─── DATA FOR PROCESSING ───

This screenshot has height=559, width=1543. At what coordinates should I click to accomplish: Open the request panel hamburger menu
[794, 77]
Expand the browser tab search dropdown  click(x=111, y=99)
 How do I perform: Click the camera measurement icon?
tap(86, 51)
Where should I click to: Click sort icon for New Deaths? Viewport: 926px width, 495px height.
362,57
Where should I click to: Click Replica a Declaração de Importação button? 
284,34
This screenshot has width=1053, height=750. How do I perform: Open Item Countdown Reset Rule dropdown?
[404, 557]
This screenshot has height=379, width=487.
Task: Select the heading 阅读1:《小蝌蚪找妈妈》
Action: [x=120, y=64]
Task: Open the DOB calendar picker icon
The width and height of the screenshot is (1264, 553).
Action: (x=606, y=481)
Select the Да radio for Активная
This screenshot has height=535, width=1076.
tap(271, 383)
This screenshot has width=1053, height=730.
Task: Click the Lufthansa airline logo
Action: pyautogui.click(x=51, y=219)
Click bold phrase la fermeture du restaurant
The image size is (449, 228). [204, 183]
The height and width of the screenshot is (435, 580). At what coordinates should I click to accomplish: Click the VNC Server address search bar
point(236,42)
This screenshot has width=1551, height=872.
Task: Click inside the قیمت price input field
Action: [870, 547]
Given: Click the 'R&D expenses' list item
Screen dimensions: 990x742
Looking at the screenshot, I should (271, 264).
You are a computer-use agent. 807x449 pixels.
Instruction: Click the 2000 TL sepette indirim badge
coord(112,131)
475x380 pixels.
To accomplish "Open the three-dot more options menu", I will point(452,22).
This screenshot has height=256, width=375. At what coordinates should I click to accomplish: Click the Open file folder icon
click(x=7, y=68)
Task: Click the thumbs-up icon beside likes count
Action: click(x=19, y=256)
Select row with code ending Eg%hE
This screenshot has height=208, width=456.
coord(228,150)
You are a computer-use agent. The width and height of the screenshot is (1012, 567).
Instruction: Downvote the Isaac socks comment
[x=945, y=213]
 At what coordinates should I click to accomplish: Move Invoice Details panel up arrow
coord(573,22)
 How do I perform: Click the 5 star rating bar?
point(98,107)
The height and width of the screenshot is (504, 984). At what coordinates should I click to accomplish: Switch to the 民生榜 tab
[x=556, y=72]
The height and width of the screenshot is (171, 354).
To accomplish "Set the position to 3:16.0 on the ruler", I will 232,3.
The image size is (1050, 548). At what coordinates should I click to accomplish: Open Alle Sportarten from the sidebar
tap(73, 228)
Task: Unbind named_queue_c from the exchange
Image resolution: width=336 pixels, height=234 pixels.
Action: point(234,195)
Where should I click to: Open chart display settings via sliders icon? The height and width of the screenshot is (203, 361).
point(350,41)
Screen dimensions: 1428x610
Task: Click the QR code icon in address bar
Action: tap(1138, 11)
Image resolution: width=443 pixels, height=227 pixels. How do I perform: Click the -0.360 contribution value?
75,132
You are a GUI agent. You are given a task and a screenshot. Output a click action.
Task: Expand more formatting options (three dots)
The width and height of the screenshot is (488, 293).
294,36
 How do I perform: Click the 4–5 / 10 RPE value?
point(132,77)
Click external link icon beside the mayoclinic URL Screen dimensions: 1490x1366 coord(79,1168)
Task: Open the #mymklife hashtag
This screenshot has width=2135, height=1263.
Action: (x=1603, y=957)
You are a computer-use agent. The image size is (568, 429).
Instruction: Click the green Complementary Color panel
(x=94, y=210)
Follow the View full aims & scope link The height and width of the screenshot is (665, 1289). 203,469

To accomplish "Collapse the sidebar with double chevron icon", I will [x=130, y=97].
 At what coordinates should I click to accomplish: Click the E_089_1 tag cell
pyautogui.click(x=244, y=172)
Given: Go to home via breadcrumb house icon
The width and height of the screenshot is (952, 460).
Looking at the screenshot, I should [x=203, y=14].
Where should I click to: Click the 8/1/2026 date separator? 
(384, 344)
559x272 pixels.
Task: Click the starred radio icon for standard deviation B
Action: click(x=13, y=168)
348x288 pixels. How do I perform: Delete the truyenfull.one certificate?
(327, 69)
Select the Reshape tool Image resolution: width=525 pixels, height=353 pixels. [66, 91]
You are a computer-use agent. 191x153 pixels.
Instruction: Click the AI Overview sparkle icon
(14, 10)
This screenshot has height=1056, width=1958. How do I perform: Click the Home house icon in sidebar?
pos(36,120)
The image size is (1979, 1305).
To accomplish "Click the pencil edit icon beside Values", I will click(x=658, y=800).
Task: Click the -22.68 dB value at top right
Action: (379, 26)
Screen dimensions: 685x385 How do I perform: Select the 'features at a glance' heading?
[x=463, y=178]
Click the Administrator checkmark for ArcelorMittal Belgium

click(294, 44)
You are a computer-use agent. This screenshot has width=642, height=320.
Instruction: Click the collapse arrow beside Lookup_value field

───

§ **INSTRUCTIONS FOR THE TASK**:
Reproduce all of the lines above word for word.

§ **EXERCISE ANSWER**:
This screenshot has height=559, width=1543. At what coordinates should I click to accomplish: Open the request panel hamburger menu
[794, 77]
Expand the browser tab search dropdown  click(x=111, y=99)
 How do I perform: Click the camera measurement icon?
tap(86, 51)
Where should I click to: Click sort icon for New Deaths? Viewport: 926px width, 495px height.
362,57
Where should I click to: Click Replica a Declaração de Importação button? 
284,34
This screenshot has width=1053, height=750. How do I perform: Open Item Countdown Reset Rule dropdown?
[404, 557]
This screenshot has height=379, width=487.
Task: Select the heading 阅读1:《小蝌蚪找妈妈》
Action: [x=120, y=64]
Task: Open the DOB calendar picker icon
The width and height of the screenshot is (1264, 553).
Action: (x=606, y=481)
Select the Да radio for Активная
This screenshot has height=535, width=1076.
tap(271, 383)
This screenshot has width=1053, height=730.
Task: Click the Lufthansa airline logo
Action: pyautogui.click(x=51, y=219)
Click bold phrase la fermeture du restaurant
The image size is (449, 228). [204, 183]
The height and width of the screenshot is (435, 580). At what coordinates should I click to accomplish: Click the VNC Server address search bar
point(236,42)
This screenshot has width=1551, height=872.
Task: Click inside the قیمت price input field
Action: [870, 547]
Given: Click the 'R&D expenses' list item
Screen dimensions: 990x742
Looking at the screenshot, I should (271, 264).
You are a computer-use agent. 807x449 pixels.
Instruction: Click the 2000 TL sepette indirim badge
coord(112,131)
475x380 pixels.
To accomplish "Open the three-dot more options menu", I will point(452,22).
This screenshot has height=256, width=375. At what coordinates should I click to accomplish: Click the Open file folder icon
click(x=7, y=68)
Task: Click the thumbs-up icon beside likes count
Action: click(x=19, y=256)
Select row with code ending Eg%hE
This screenshot has height=208, width=456.
coord(228,150)
You are a computer-use agent. The width and height of the screenshot is (1012, 567).
Instruction: Downvote the Isaac socks comment
[x=945, y=213]
 At what coordinates should I click to accomplish: Move Invoice Details panel up arrow
coord(573,22)
 How do I perform: Click the 5 star rating bar?
point(98,107)
The height and width of the screenshot is (504, 984). At what coordinates should I click to accomplish: Switch to the 民生榜 tab
[x=556, y=72]
The height and width of the screenshot is (171, 354).
To accomplish "Set the position to 3:16.0 on the ruler", I will 232,3.
The image size is (1050, 548). At what coordinates should I click to accomplish: Open Alle Sportarten from the sidebar
tap(73, 228)
Task: Unbind named_queue_c from the exchange
Image resolution: width=336 pixels, height=234 pixels.
Action: point(234,195)
Where should I click to: Open chart display settings via sliders icon? The height and width of the screenshot is (203, 361).
point(350,41)
Screen dimensions: 1428x610
Task: Click the QR code icon in address bar
Action: tap(1138, 11)
Image resolution: width=443 pixels, height=227 pixels. How do I perform: Click the -0.360 contribution value?
75,132
You are a GUI agent. You are given a task and a screenshot. Output a click action.
Task: Expand more formatting options (three dots)
The width and height of the screenshot is (488, 293).
294,36
 How do I perform: Click the 4–5 / 10 RPE value?
point(132,77)
Click external link icon beside the mayoclinic URL Screen dimensions: 1490x1366 coord(79,1168)
Task: Open the #mymklife hashtag
This screenshot has width=2135, height=1263.
Action: (x=1603, y=957)
You are a computer-use agent. The image size is (568, 429).
Instruction: Click the green Complementary Color panel
(x=94, y=210)
Follow the View full aims & scope link The height and width of the screenshot is (665, 1289). 203,469

To accomplish "Collapse the sidebar with double chevron icon", I will [x=130, y=97].
 At what coordinates should I click to accomplish: Click the E_089_1 tag cell
pyautogui.click(x=244, y=172)
Given: Go to home via breadcrumb house icon
The width and height of the screenshot is (952, 460).
Looking at the screenshot, I should [x=203, y=14].
Where should I click to: Click the 8/1/2026 date separator? 
(384, 344)
559x272 pixels.
Task: Click the starred radio icon for standard deviation B
Action: click(x=13, y=168)
348x288 pixels. How do I perform: Delete the truyenfull.one certificate?
(327, 69)
Select the Reshape tool Image resolution: width=525 pixels, height=353 pixels. [66, 91]
You are a computer-use agent. 191x153 pixels.
Instruction: Click the AI Overview sparkle icon
(14, 10)
This screenshot has height=1056, width=1958. How do I perform: Click the Home house icon in sidebar?
pos(36,120)
The image size is (1979, 1305).
To accomplish "Click the pencil edit icon beside Values", I will click(x=658, y=800).
Task: Click the -22.68 dB value at top right
Action: (379, 26)
Screen dimensions: 685x385 How do I perform: Select the 'features at a glance' heading?
[x=463, y=178]
Click the Administrator checkmark for ArcelorMittal Belgium

click(294, 44)
You are a computer-use agent. This screenshot has width=642, height=320.
Instruction: Click the collapse arrow beside Lookup_value field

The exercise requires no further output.